Application security

Facebook photo API bug exposes photos of 6.8M, underscores API development issues

A bug in a Facebook photo API, another scandal in a string of privacy violations for the social media company, exposed photos of as many as 6.8 million users who had granted permission to third-party apps to access their photos, including those that they hadn’t yet shared to Facebook.

Noting the issue had been fixed, Facebook Engineering Director Tomer Bar, in an alert to developers, said, “some third-party apps may have had access to a broader set of photos than usual” during a 12-day period, September 13 to September 25, 2018.

Instead of granting the app access to photos shared on users’ timelines as is typical, “the bug potentially gave developers access to other photos, such as those shared on Marketplace or Facebook Stories. “The bug also impacted photos that people uploaded to Facebook but chose not to post.” Facebook, he says, stores photos for three days after a user creates a post but does not publish it.

“Currently, we believe this may have affected up to 6.8 million users and up to 1,500 apps built by 876 developers,” Bar said, noting the bug only affected apps that “Facebook approved to access the photos API and that individuals had authorized to access their photos.”

“This particular bug was in Facebook’s application programming interfaces, or APIs, which can provide a direct gateway to sensitive customer info without checking who is accessing the data,” said Dvir Shapira, director of partners at Imperva.

Pointing to a recent API security problem in Google+, he explained, “APIs are particularly vulnerable to third-party application security coding errors” and that exposures and breaches likely will rise in 2019. “Though the scale of this specific API issue is minuscule to that of Google+, the amount of personal information Facebook holds still makes it a significant concern,” he added, citing a recent Imperva survey that found “on average companies manage 363 different APIs, and that 69 percent of organizations are exposing APIs to the public and their partners.”

There does seem to be a glimmer of hope, though. “The good news is that this trend of recent data breaches is hopefully a sign that businesses are taking security more seriously, reviewing their applications and software more closely, and most importantly putting a premium on improving API security and protecting our data,” Shapira said.
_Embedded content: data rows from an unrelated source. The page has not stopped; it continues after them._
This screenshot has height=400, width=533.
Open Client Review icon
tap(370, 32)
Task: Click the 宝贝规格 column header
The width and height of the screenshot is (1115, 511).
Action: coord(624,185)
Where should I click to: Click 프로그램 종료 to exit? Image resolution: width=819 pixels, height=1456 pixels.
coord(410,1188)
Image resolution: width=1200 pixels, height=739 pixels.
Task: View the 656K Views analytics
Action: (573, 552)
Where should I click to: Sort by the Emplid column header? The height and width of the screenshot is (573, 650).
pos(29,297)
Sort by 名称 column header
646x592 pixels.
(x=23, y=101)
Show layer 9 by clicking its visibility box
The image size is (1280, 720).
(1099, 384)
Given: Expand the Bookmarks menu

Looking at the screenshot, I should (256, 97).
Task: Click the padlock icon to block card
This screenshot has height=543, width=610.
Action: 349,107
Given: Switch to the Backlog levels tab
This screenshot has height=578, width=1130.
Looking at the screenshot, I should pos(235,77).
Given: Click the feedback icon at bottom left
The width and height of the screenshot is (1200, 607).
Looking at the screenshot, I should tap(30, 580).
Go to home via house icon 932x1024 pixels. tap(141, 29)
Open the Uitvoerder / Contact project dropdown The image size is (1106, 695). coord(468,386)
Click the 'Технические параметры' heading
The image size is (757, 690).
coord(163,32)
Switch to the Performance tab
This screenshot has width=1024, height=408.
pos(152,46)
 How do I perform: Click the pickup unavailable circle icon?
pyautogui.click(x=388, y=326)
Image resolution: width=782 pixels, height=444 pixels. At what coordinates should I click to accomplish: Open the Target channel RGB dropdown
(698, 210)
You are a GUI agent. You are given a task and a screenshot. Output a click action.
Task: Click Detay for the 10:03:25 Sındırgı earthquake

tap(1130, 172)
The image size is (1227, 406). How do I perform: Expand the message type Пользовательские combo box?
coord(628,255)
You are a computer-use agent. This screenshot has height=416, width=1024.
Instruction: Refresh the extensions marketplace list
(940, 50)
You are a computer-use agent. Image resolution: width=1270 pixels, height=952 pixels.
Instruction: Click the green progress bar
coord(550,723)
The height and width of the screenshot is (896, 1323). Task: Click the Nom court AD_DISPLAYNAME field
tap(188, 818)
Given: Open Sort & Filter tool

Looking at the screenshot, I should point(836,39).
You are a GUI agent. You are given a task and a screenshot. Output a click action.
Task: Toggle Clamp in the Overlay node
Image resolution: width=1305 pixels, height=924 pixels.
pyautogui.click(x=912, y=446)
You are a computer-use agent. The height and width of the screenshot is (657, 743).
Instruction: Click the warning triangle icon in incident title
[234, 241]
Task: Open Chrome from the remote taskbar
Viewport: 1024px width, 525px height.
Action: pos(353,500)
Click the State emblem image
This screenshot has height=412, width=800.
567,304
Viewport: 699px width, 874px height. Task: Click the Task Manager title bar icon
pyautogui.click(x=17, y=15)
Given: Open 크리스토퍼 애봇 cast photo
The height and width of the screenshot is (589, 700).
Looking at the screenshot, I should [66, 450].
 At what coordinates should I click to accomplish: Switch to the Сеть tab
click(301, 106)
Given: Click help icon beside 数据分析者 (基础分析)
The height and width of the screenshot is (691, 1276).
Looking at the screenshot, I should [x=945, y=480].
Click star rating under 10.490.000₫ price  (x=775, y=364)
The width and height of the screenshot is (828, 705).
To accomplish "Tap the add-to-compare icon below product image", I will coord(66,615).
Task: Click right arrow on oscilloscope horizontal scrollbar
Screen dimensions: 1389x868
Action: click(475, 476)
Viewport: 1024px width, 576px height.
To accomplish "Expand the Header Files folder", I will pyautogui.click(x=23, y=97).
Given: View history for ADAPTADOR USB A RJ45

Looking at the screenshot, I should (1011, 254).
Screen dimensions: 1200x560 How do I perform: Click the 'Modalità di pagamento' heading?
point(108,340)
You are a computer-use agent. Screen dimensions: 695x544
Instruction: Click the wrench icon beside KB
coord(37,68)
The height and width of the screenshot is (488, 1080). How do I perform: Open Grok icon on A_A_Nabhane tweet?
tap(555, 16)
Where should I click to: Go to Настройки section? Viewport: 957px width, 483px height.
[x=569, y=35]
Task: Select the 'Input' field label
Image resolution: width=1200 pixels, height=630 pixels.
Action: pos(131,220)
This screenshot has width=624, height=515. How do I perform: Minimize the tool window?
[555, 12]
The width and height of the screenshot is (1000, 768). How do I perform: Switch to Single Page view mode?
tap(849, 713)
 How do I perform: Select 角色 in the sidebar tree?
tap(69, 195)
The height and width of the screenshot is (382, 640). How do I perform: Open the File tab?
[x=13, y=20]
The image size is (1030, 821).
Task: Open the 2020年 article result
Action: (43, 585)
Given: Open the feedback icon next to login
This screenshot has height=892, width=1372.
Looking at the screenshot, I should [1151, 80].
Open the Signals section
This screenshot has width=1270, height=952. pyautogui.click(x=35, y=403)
If developers had created a threat model that included privacy breaches, “a constraint would be immediately obvious and thus become a core part of all unit and integration tests,” said Andrew van der Stock, senior principal consultant at Synopsis.

“This defect should never have been pushed into production, as it should have broken the build,” said van der Stock. “It is likely that a change was made to the API to allow the capture of draft images, but no constraints placed on the access control for these draft images.”